Records excerpted from a collection
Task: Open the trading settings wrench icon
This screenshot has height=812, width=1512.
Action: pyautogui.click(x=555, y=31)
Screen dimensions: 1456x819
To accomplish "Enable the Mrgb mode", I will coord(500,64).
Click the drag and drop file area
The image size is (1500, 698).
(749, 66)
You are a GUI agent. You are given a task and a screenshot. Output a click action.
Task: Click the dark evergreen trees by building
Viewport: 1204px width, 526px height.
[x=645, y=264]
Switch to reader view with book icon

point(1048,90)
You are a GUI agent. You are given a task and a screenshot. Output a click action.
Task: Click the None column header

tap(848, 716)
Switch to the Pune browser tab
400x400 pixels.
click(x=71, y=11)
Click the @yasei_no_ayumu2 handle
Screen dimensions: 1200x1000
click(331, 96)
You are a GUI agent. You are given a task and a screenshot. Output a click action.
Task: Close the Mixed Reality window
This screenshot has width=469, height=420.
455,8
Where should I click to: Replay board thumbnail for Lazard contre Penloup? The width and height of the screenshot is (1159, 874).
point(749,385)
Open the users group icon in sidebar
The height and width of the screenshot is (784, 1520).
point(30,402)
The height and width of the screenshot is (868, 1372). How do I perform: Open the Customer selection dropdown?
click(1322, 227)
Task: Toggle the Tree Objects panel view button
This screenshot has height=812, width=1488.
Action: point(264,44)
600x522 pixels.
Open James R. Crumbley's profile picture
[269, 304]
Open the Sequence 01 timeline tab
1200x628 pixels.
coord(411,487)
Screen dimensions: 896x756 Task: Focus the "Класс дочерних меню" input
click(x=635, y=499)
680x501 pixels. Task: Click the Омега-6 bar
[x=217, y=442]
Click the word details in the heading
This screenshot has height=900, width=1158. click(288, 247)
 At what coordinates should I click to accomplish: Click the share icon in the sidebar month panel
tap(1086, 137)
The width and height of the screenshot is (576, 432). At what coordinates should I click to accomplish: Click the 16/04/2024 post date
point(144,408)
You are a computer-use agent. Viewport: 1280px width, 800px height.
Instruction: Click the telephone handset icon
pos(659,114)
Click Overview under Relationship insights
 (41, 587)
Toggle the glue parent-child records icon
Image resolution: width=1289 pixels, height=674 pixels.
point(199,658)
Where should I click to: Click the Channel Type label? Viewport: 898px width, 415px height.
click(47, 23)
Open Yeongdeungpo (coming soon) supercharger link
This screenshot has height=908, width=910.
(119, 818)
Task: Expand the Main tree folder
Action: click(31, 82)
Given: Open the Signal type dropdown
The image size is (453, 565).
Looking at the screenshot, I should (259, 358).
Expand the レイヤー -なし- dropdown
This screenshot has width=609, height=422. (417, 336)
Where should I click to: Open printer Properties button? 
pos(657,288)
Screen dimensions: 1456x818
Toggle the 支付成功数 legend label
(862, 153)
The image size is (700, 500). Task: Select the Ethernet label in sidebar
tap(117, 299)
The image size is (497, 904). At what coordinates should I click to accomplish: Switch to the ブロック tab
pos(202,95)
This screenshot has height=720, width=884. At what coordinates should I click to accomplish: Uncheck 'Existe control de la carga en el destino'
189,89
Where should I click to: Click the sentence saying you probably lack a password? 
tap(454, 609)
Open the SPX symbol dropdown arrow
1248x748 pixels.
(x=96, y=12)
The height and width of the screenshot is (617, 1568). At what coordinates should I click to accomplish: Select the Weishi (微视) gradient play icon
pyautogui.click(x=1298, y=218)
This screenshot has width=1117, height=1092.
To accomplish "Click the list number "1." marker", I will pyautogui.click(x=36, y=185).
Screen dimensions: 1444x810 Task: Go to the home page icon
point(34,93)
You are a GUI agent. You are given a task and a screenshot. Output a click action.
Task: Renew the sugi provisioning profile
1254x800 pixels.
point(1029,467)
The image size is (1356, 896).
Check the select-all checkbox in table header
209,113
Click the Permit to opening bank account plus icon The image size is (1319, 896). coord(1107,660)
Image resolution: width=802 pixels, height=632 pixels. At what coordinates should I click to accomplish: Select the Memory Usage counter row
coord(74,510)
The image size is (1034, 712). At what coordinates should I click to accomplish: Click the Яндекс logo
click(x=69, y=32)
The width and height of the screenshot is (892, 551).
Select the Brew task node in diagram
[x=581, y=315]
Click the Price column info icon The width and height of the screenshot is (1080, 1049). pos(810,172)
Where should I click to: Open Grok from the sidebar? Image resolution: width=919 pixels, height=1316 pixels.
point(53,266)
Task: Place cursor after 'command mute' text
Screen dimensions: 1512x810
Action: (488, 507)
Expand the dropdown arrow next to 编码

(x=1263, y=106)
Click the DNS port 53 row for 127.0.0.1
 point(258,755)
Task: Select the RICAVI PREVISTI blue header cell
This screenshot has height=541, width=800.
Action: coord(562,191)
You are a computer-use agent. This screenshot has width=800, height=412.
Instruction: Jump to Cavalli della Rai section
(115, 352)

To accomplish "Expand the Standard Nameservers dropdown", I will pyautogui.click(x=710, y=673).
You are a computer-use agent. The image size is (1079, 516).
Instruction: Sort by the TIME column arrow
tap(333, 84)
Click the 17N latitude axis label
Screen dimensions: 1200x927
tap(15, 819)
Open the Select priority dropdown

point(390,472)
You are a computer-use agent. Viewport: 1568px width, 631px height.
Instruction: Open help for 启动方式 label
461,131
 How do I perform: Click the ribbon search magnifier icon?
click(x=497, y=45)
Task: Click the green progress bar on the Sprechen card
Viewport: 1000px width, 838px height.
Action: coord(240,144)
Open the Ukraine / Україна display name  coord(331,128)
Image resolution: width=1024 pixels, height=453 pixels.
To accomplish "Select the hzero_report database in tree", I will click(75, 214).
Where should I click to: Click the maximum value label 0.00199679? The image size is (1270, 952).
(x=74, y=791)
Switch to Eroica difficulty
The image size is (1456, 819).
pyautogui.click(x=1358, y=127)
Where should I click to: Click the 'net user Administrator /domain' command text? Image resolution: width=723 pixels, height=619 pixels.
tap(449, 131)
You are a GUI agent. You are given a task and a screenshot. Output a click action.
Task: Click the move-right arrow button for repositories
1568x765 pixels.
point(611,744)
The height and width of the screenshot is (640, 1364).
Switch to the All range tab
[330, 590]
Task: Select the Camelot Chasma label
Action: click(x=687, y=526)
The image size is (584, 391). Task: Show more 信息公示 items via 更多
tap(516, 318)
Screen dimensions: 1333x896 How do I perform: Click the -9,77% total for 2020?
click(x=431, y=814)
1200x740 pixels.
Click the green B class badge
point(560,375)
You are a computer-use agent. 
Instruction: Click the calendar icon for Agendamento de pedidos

## GOAL OF THE EXERCISE
Every entry should be printed again exactly as it stands.

## SOLUTION TO THE PROBLEM
Task: Open the trading settings wrench icon
This screenshot has height=812, width=1512.
Action: pyautogui.click(x=555, y=31)
Screen dimensions: 1456x819
To accomplish "Enable the Mrgb mode", I will coord(500,64).
Click the drag and drop file area
The image size is (1500, 698).
(749, 66)
You are a GUI agent. You are given a task and a screenshot. Output a click action.
Task: Click the dark evergreen trees by building
Viewport: 1204px width, 526px height.
[x=645, y=264]
Switch to reader view with book icon

point(1048,90)
You are a GUI agent. You are given a task and a screenshot. Output a click action.
Task: Click the None column header

tap(848, 716)
Switch to the Pune browser tab
400x400 pixels.
click(x=71, y=11)
Click the @yasei_no_ayumu2 handle
Screen dimensions: 1200x1000
click(331, 96)
You are a GUI agent. You are given a task and a screenshot. Output a click action.
Task: Close the Mixed Reality window
This screenshot has width=469, height=420.
455,8
Where should I click to: Replay board thumbnail for Lazard contre Penloup? The width and height of the screenshot is (1159, 874).
point(749,385)
Open the users group icon in sidebar
The height and width of the screenshot is (784, 1520).
point(30,402)
The height and width of the screenshot is (868, 1372). How do I perform: Open the Customer selection dropdown?
click(1322, 227)
Task: Toggle the Tree Objects panel view button
This screenshot has height=812, width=1488.
Action: point(264,44)
600x522 pixels.
Open James R. Crumbley's profile picture
[269, 304]
Open the Sequence 01 timeline tab
1200x628 pixels.
coord(411,487)
Screen dimensions: 896x756 Task: Focus the "Класс дочерних меню" input
click(x=635, y=499)
680x501 pixels. Task: Click the Омега-6 bar
[x=217, y=442]
Click the word details in the heading
This screenshot has height=900, width=1158. click(288, 247)
 At what coordinates should I click to accomplish: Click the share icon in the sidebar month panel
tap(1086, 137)
The width and height of the screenshot is (576, 432). At what coordinates should I click to accomplish: Click the 16/04/2024 post date
point(144,408)
You are a computer-use agent. Viewport: 1280px width, 800px height.
Instruction: Click the telephone handset icon
pos(659,114)
Click Overview under Relationship insights
 (41, 587)
Toggle the glue parent-child records icon
Image resolution: width=1289 pixels, height=674 pixels.
point(199,658)
Where should I click to: Click the Channel Type label? Viewport: 898px width, 415px height.
click(47, 23)
Open Yeongdeungpo (coming soon) supercharger link
This screenshot has height=908, width=910.
(119, 818)
Task: Expand the Main tree folder
Action: click(31, 82)
Given: Open the Signal type dropdown
The image size is (453, 565).
Looking at the screenshot, I should (259, 358).
Expand the レイヤー -なし- dropdown
This screenshot has width=609, height=422. (417, 336)
Where should I click to: Open printer Properties button? 
pos(657,288)
Screen dimensions: 1456x818
Toggle the 支付成功数 legend label
(862, 153)
The image size is (700, 500). Task: Select the Ethernet label in sidebar
tap(117, 299)
The image size is (497, 904). At what coordinates should I click to accomplish: Switch to the ブロック tab
pos(202,95)
This screenshot has height=720, width=884. At what coordinates should I click to accomplish: Uncheck 'Existe control de la carga en el destino'
189,89
Where should I click to: Click the sentence saying you probably lack a password? 
tap(454, 609)
Open the SPX symbol dropdown arrow
1248x748 pixels.
(x=96, y=12)
The height and width of the screenshot is (617, 1568). At what coordinates should I click to accomplish: Select the Weishi (微视) gradient play icon
pyautogui.click(x=1298, y=218)
This screenshot has width=1117, height=1092.
To accomplish "Click the list number "1." marker", I will pyautogui.click(x=36, y=185).
Screen dimensions: 1444x810 Task: Go to the home page icon
point(34,93)
You are a GUI agent. You are given a task and a screenshot. Output a click action.
Task: Renew the sugi provisioning profile
1254x800 pixels.
point(1029,467)
The image size is (1356, 896).
Check the select-all checkbox in table header
209,113
Click the Permit to opening bank account plus icon The image size is (1319, 896). coord(1107,660)
Image resolution: width=802 pixels, height=632 pixels. At what coordinates should I click to accomplish: Select the Memory Usage counter row
coord(74,510)
The image size is (1034, 712). At what coordinates should I click to accomplish: Click the Яндекс logo
click(x=69, y=32)
The width and height of the screenshot is (892, 551).
Select the Brew task node in diagram
[x=581, y=315]
Click the Price column info icon The width and height of the screenshot is (1080, 1049). pos(810,172)
Where should I click to: Open Grok from the sidebar? Image resolution: width=919 pixels, height=1316 pixels.
point(53,266)
Task: Place cursor after 'command mute' text
Screen dimensions: 1512x810
Action: (488, 507)
Expand the dropdown arrow next to 编码

(x=1263, y=106)
Click the DNS port 53 row for 127.0.0.1
 point(258,755)
Task: Select the RICAVI PREVISTI blue header cell
This screenshot has height=541, width=800.
Action: coord(562,191)
You are a computer-use agent. This screenshot has width=800, height=412.
Instruction: Jump to Cavalli della Rai section
(115, 352)

To accomplish "Expand the Standard Nameservers dropdown", I will pyautogui.click(x=710, y=673).
You are a computer-use agent. The image size is (1079, 516).
Instruction: Sort by the TIME column arrow
tap(333, 84)
Click the 17N latitude axis label
Screen dimensions: 1200x927
tap(15, 819)
Open the Select priority dropdown

point(390,472)
You are a computer-use agent. Viewport: 1568px width, 631px height.
Instruction: Open help for 启动方式 label
461,131
 How do I perform: Click the ribbon search magnifier icon?
click(x=497, y=45)
Task: Click the green progress bar on the Sprechen card
Viewport: 1000px width, 838px height.
Action: coord(240,144)
Open the Ukraine / Україна display name  coord(331,128)
Image resolution: width=1024 pixels, height=453 pixels.
To accomplish "Select the hzero_report database in tree", I will click(75, 214).
Where should I click to: Click the maximum value label 0.00199679? The image size is (1270, 952).
(x=74, y=791)
Switch to Eroica difficulty
The image size is (1456, 819).
pyautogui.click(x=1358, y=127)
Where should I click to: Click the 'net user Administrator /domain' command text? Image resolution: width=723 pixels, height=619 pixels.
tap(449, 131)
You are a GUI agent. You are given a task and a screenshot. Output a click action.
Task: Click the move-right arrow button for repositories
1568x765 pixels.
point(611,744)
The height and width of the screenshot is (640, 1364).
Switch to the All range tab
[330, 590]
Task: Select the Camelot Chasma label
Action: click(x=687, y=526)
The image size is (584, 391). Task: Show more 信息公示 items via 更多
tap(516, 318)
Screen dimensions: 1333x896 How do I perform: Click the -9,77% total for 2020?
click(x=431, y=814)
1200x740 pixels.
Click the green B class badge
point(560,375)
You are a computer-use agent. 
Instruction: Click the calendar icon for Agendamento de pedidos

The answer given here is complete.